What’s a Non-US Investor To Do?
The potential for 40% US estate tax exposure to non-US persons is not a theoretical risk. A non-US person who owns a US vacation home, a US rental property, shares or other interests in a US company, or a US or non-US investment portfolio comprised of shares in US companies, in any case worth USD $560,000 at the time of his or her death, can generally expect to have a US estate tax liability of USD $200,000 (i.e., [USD $560,000 value of US situs property—USD $60,000 exemption] x 40% estate tax rate). Depending upon how the US investment is owned, additional costs beyond this USD $200,000 tax bill may arise, including hiring a lawyer to prepare and file an estate tax return and to guide the non-US person’s family through the US probate process. All of these costs, including the substantial US estate tax liability, can be completely mitigated where ownership of the US investments is properly structured before the non-US person owner’s death.

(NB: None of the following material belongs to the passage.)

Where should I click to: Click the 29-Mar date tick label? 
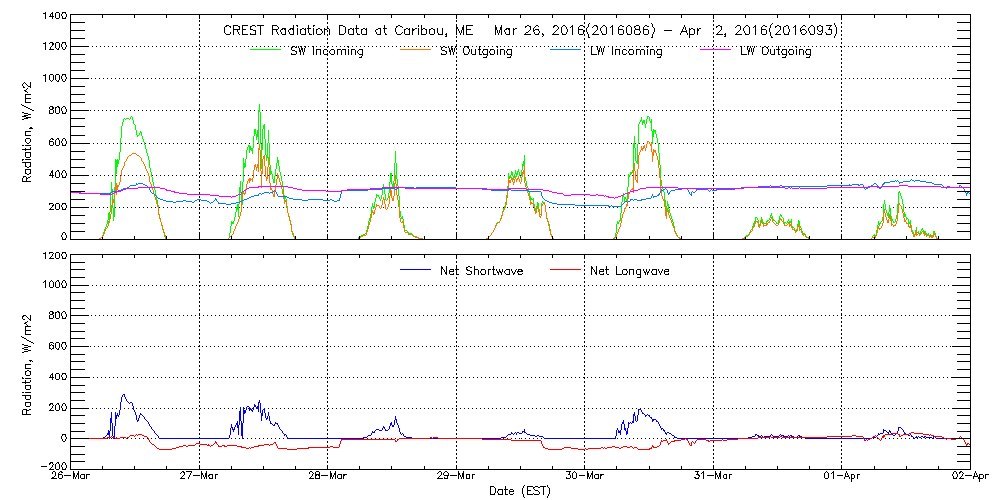pos(456,477)
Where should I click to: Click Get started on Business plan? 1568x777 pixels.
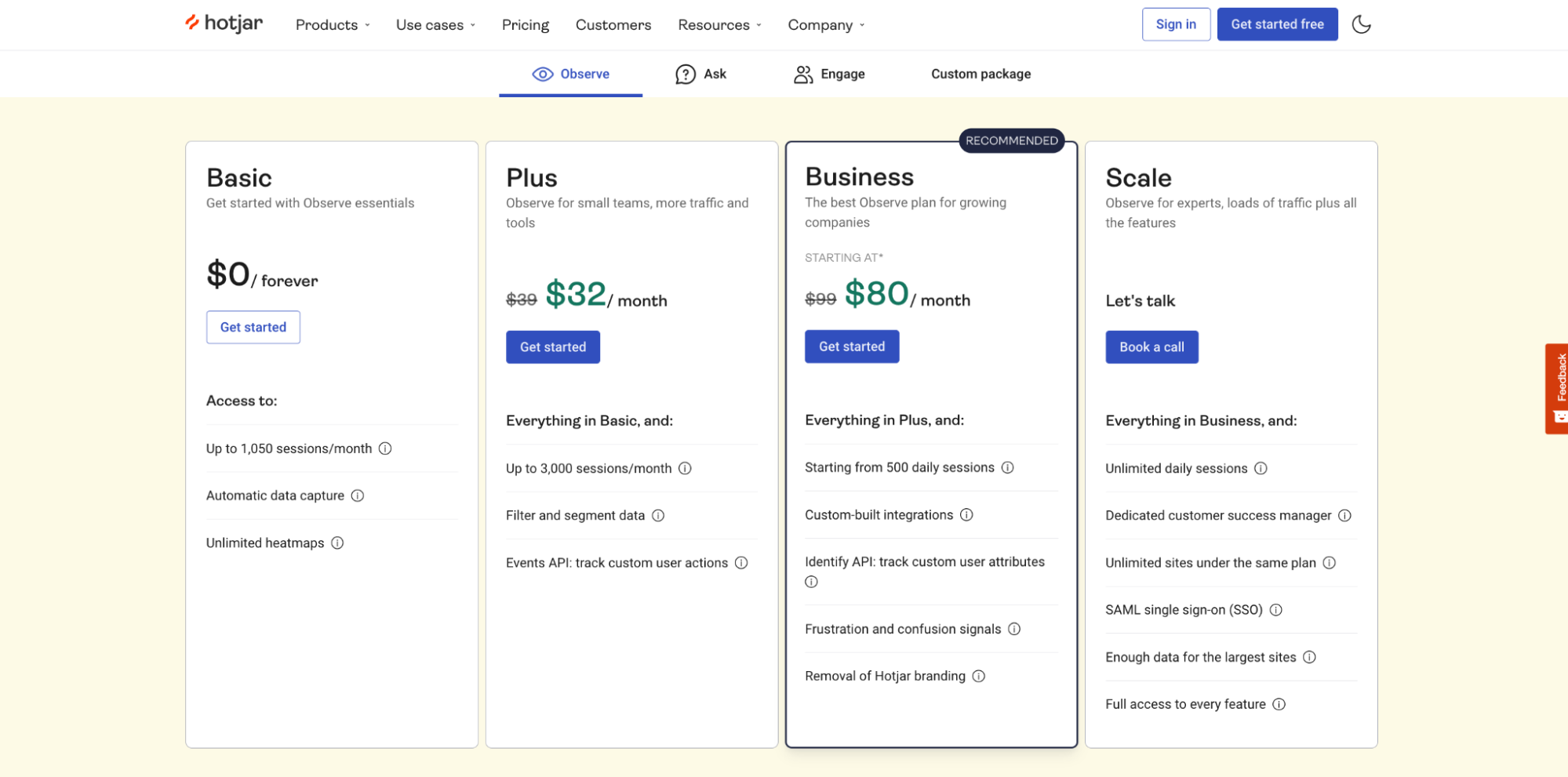pyautogui.click(x=852, y=347)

The ideal time to structure a non-US person’s investment into US property is before the US property is acquired. However, even with existing US investments, non-US persons should work with a qualified US attorney to (i) confirm their status as a non-US person, and (ii) ensure that their current manner of holding the US investments will not give rise to US estate tax (and ideally will not be subject to US probate) upon their death. Several options exist for shielding a non-US person’s US investments from estate tax, ranging from simple to complex, and many of such options have the effect of addressing the non-US person’s other concerns, such as optimizing income taxes, enhancing confidentiality, and achieving estate planning goals.
Global volatility in financial markets, forex and asset values make the United States to many an attractive and relative safe haven for new investment. As a result of the expansive application of the US estate tax—particularly to non-US persons given the modest USD $60,000 exemption—non-US persons and their families should take action now to ensure that they are safe from the application of this 40% tax. Opportunities are available prior to death to ensure that US estate tax exposure as to non-US persons’ investments in the United States (e.g., stock, real estate, and other business interests) will be eliminated.
With COVID-19 induced mortality rates on the rise, now represents an ideal time to deliberately structure new inbound investments into the United States and to revisit existing holdings. Without taking any action, or by taking ill-advised actions such as ownership of US investments through either a US company alone or an improperly structured trust, non-US persons and their families may continue to be subject to US estate tax and remain a long-term investment partner with the United States government receiving its 40% share.